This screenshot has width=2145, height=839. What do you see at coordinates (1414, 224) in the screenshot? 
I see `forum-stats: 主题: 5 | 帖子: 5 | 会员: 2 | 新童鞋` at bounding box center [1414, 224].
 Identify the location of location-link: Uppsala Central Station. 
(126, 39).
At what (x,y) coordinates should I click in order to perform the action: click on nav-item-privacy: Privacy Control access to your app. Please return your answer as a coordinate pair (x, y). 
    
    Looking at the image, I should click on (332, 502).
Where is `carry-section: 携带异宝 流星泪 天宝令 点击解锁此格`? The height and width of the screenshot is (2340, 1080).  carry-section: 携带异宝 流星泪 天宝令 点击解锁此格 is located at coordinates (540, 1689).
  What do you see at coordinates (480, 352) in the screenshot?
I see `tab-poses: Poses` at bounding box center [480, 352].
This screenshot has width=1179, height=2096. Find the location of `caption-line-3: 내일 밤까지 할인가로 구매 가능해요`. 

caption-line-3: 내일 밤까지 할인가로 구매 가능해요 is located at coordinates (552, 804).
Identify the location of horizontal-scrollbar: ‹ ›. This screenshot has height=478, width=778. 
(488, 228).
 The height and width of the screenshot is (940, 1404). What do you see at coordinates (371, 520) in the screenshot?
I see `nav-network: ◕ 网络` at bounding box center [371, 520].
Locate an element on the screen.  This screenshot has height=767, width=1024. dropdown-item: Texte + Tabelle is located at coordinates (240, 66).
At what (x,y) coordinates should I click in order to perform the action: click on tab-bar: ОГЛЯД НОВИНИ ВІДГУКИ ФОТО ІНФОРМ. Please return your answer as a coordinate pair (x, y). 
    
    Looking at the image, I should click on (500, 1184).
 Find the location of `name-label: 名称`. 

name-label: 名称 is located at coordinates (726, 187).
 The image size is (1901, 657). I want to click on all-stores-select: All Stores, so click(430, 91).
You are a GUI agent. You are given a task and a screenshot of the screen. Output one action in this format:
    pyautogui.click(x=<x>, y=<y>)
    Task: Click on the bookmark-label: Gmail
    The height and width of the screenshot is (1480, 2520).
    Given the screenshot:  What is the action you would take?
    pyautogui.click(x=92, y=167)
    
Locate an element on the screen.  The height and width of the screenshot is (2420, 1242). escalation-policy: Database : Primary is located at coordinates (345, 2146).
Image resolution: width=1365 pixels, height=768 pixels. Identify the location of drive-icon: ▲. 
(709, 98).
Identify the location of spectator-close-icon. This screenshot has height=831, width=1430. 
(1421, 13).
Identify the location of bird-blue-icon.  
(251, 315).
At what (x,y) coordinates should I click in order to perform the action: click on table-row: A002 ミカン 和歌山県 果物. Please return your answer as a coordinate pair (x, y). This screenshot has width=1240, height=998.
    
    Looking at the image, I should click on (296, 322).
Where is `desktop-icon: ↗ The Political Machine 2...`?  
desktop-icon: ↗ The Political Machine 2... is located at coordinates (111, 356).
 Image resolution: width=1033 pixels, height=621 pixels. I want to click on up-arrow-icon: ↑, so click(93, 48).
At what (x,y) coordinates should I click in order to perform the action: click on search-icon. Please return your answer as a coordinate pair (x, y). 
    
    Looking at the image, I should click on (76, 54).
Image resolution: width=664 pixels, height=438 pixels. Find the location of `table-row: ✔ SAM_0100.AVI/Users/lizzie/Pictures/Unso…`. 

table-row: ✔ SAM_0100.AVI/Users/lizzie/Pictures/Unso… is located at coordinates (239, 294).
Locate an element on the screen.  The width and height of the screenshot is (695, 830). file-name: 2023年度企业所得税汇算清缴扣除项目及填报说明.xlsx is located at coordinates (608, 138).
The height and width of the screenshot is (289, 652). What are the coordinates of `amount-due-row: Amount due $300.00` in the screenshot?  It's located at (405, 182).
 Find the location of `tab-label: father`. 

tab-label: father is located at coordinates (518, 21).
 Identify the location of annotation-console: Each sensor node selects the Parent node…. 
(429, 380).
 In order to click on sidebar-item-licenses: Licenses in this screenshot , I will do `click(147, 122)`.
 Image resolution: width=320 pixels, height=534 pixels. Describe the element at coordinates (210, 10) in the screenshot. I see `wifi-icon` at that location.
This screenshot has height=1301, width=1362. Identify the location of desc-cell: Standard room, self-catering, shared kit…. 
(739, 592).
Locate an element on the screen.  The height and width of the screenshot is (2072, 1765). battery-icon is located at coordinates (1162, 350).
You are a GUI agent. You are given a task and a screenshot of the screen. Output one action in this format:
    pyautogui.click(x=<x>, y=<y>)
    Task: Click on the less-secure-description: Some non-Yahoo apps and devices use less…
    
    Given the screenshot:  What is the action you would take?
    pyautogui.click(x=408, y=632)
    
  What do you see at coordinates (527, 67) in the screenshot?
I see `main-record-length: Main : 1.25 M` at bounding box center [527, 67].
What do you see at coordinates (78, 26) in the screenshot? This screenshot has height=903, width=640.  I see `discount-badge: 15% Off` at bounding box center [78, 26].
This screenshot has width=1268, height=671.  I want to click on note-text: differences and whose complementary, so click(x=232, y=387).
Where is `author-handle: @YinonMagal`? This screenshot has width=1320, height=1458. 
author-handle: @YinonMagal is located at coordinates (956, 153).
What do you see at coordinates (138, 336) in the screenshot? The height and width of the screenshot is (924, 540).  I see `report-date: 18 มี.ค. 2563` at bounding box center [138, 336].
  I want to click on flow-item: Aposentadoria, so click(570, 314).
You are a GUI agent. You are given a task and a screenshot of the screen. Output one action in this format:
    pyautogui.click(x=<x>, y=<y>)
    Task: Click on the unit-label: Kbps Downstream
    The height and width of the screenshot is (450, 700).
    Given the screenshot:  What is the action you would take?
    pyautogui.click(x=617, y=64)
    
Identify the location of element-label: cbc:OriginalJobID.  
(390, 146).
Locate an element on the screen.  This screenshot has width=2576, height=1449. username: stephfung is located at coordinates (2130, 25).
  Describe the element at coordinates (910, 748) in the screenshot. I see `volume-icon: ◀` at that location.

**Problem**
Can you return everything from the line containing "This screenshot has height=1301, width=1362." down to the line containing "coordinates (1162, 350).", unchanged?

**Written response**
This screenshot has height=1301, width=1362. Identify the location of desc-cell: Standard room, self-catering, shared kit…. 
(739, 592).
Locate an element on the screen.  The height and width of the screenshot is (2072, 1765). battery-icon is located at coordinates (1162, 350).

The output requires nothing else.